Review: HARLEY QUINN #3
[Editor’s Note: This review may contain spoilers]
Writer: Stephane Phillips
Artist: Riley Rossmo
Colours: Ivan Plascencia
Letters: Andworld Design
Reviewed By: Derek McNeil
Harley Quinn #3: Harley Quinn here, still narrating my solicit text! My war of wellness with Hugo Strange kicks into high gear this issue, and things are gonna get ugly. Hugo is about to send his right-hand man-child Lockwood, Arkham Asylum’s most sadistic guard, after Kevin and me at our first support group meeting. Folks, some things in this world are sacred, and I am not gonna stand for this.

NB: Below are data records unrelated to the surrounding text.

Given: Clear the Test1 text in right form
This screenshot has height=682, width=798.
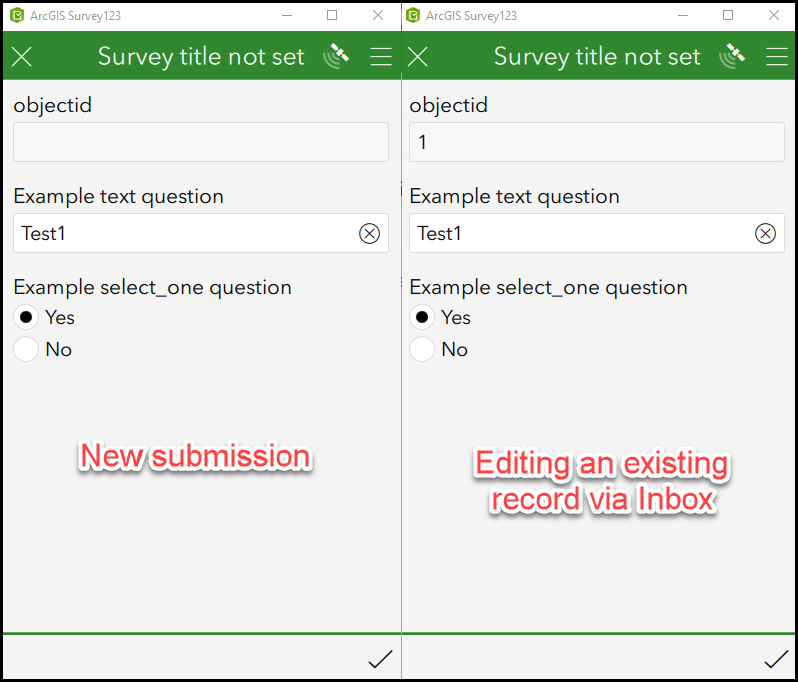Looking at the screenshot, I should tap(765, 234).
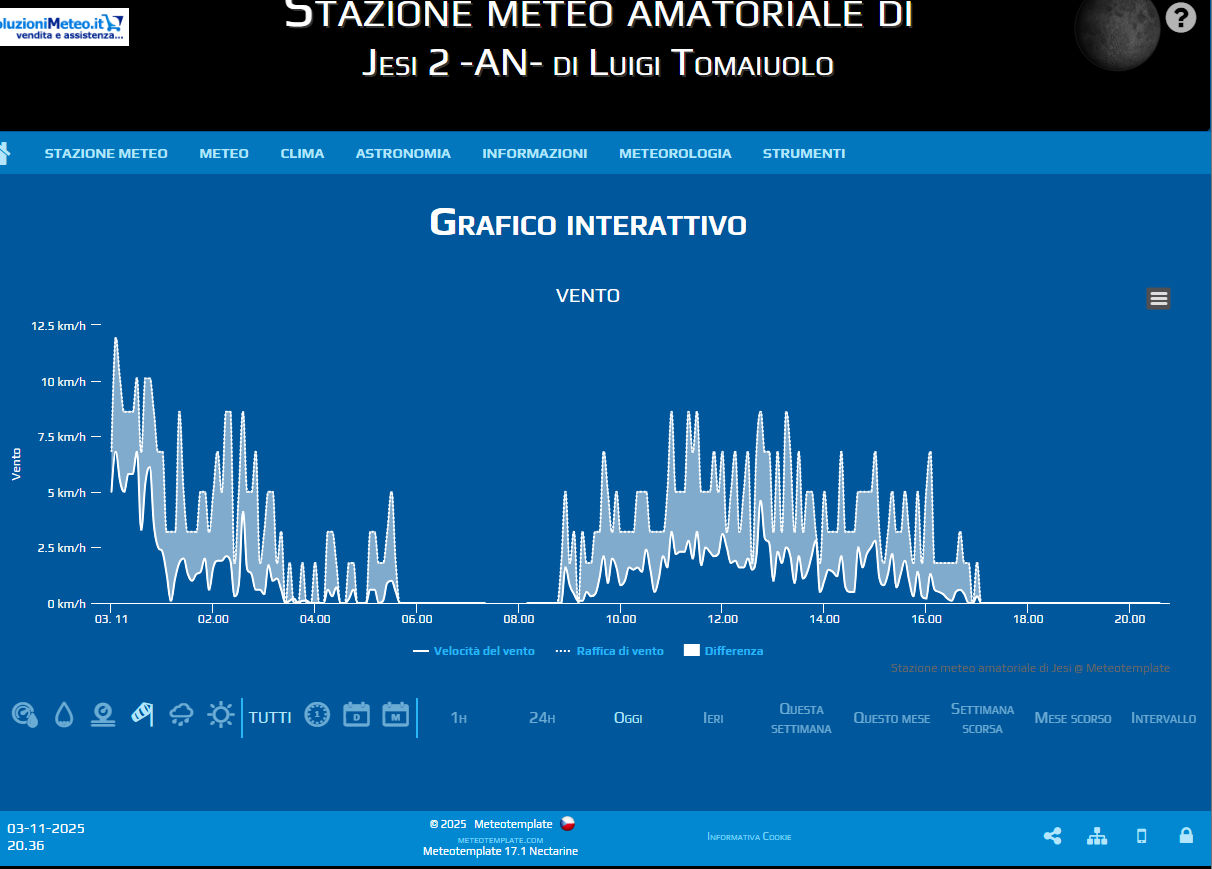Click the temperature gauge icon
The width and height of the screenshot is (1212, 869).
(25, 714)
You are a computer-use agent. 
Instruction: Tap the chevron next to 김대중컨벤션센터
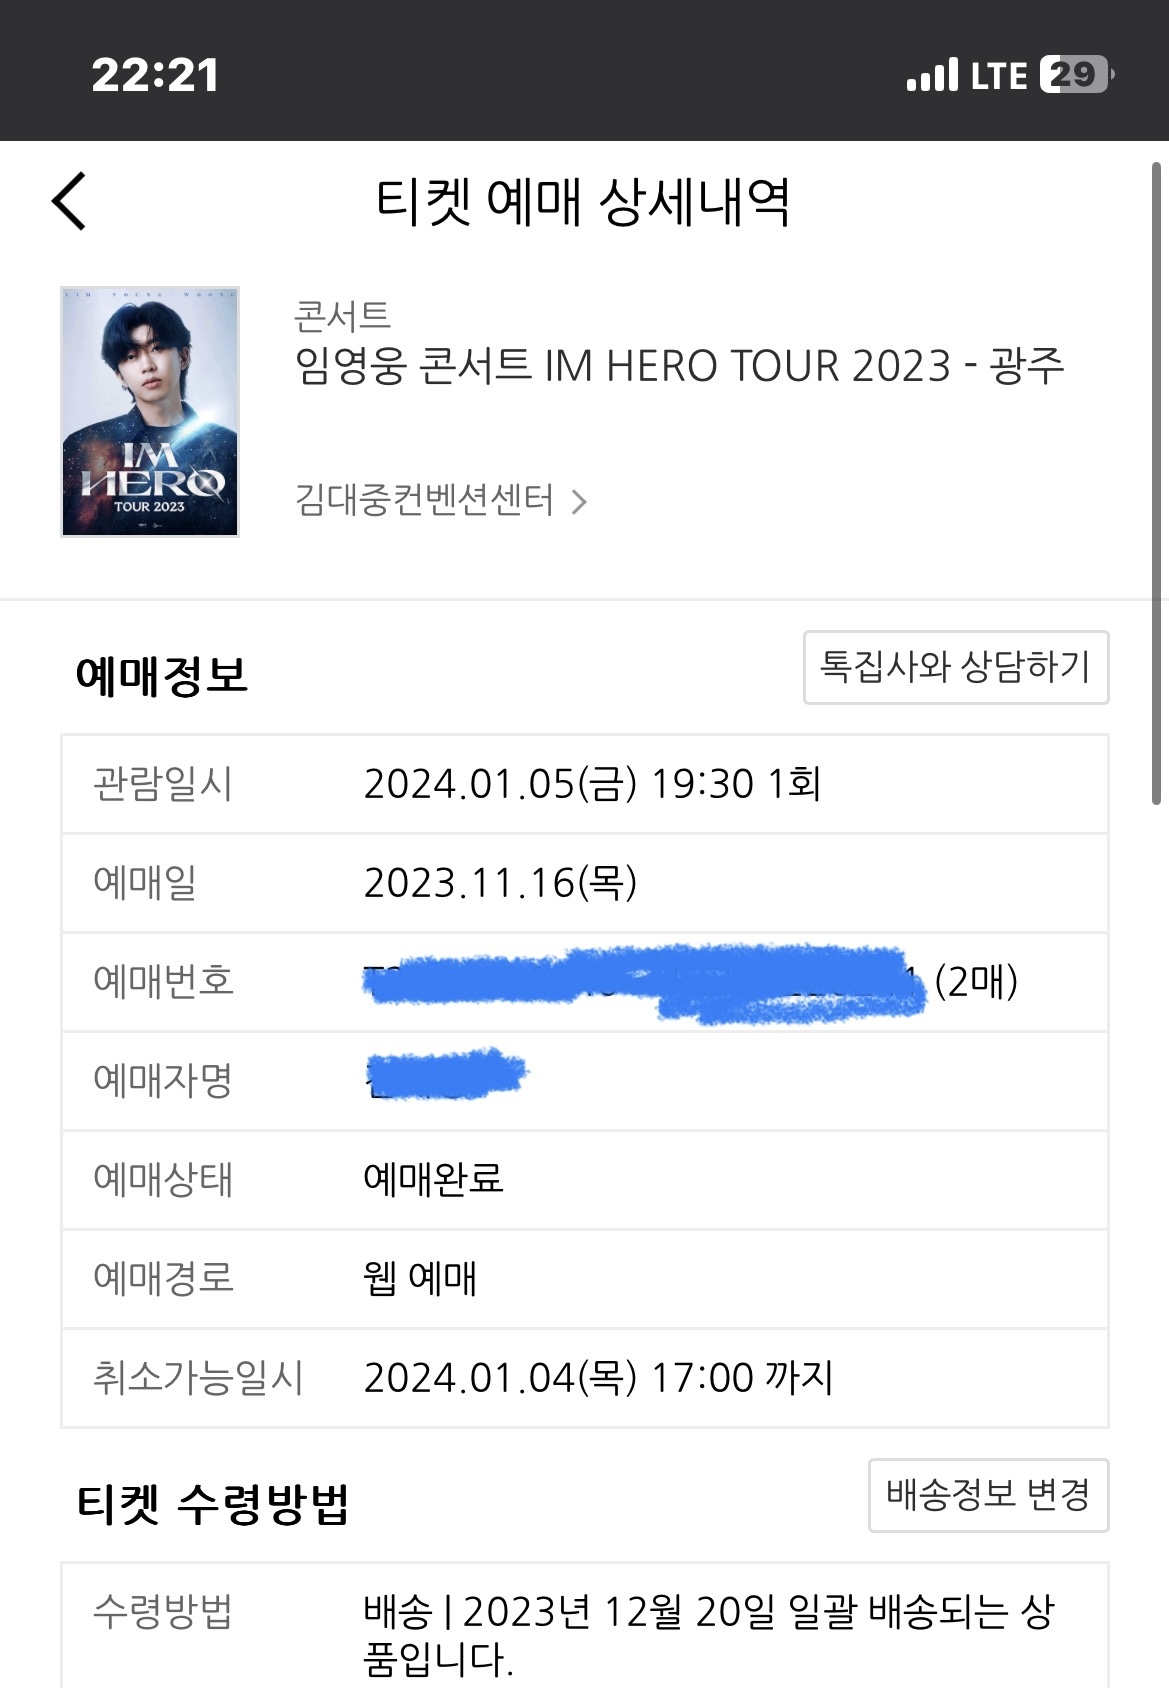point(579,501)
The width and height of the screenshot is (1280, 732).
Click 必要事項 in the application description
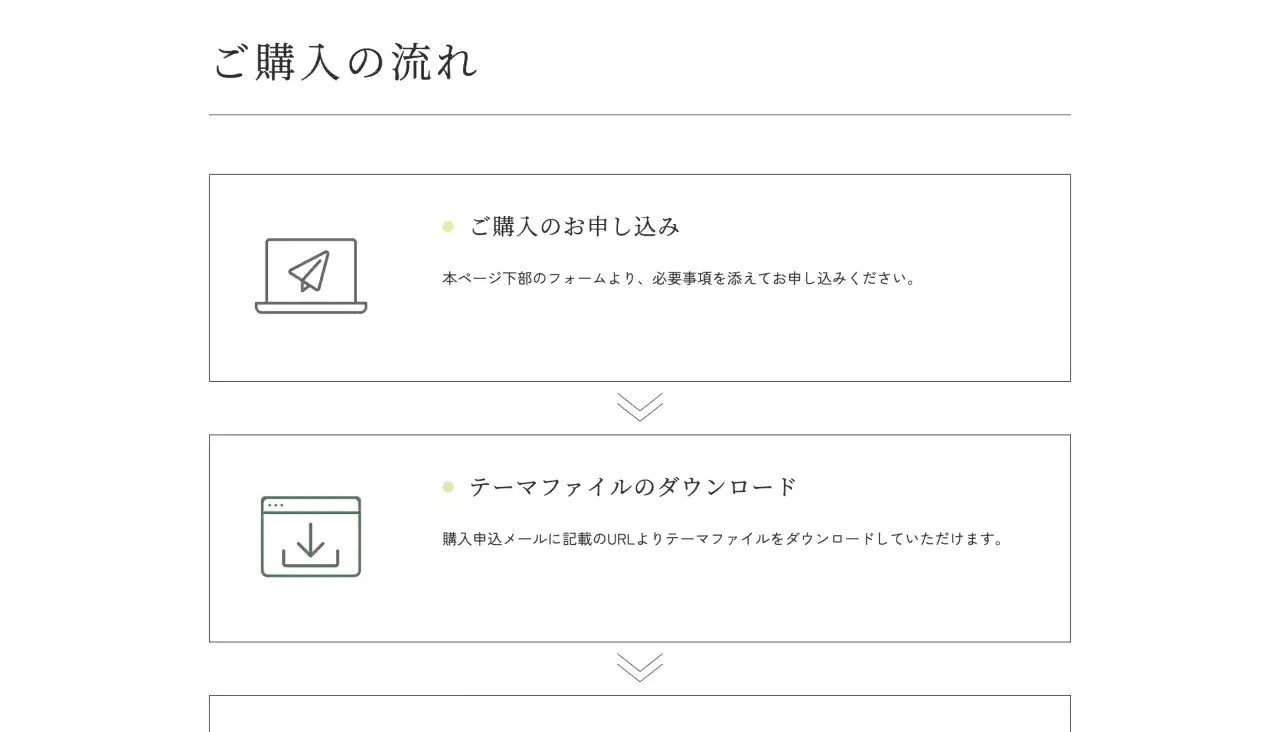[x=682, y=279]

Hugo Strange never picked a fight with someone like me before, and he’s not going to like the results. Buy this issue-it’s a real gem!
If Hugo Strange’s agenda didn’t seem sinister enough already, it gets worse in Harley Quinn #3. We see him testing out dangerous drugs on the prisoners put in his care. But when he needs more patients to continue his testing, he decides to supplement the supply himself. So, he sends his minion Lockwood out to bring him Harley Quinn.
It seems that Lockwood and Harley have some bad history. Harley states, “You know… you were my favorite, too, Lockwood… my favorite to imagine beating savagely with various pieces of landscaping equipment”. Their past involvement seems particularly interesting considering that it had undergone a reversal in the power dynamic. As a guard, Lockwood was subordinate to while Harley was a doctor at Arkham, but had authority over her when she became an inmate.
Lockwood doesn’t manage to capture Harley, but he does make off with Kevin and the attendees of her support group for ex-clowns. Her support group was an interesting matter. It gets off to a rough start with Harley’s opening speech. But when the group starts sharing their stories, they start to make a bit of progress. Too bad that this is when Lockwood breaks up the meeting. But it does show that Harley might actually be able to accomplish some good.
Lockwood is particularly dismissive of her efforts, though. He tells Harley that she should leave it to the professionals. Harley responds with “I am a professional… I have a *** **** PhD!” while laying into Lockwood’s goons. This humorous exchange reminds us that Harley is a qualified psychologist. Often this facet of the character gets ignored, but Phillips is making this a core part of this title.
I really think that Riley Rossmo is the perfect artist for a Harley Quinn title. Many artists draw her in a hypersexualized manner. While Rossmo’s Harley is recognizable as an attractive woman, Rossmo’s pictures are not designed to titillate the readers. But the art does clearly show her hyperactive and chaotic energy. His style tends a bit to the abstract, which is great for showing us the world as Harley sees it.
So far, this title is rather unlike any previous Harley Quinn story. That may be a drawback to previous iterations of the title, but I find it a refreshing change that breathes new life into the character. However, I can understand that it might not appeal to some Harley fans.
While I don’t dislike the character, I never expected a Harley Quinn title to be one of my favourite books. I am quite enjoying Phillips’ take on Harley and I look forward to seeing where this story is headed.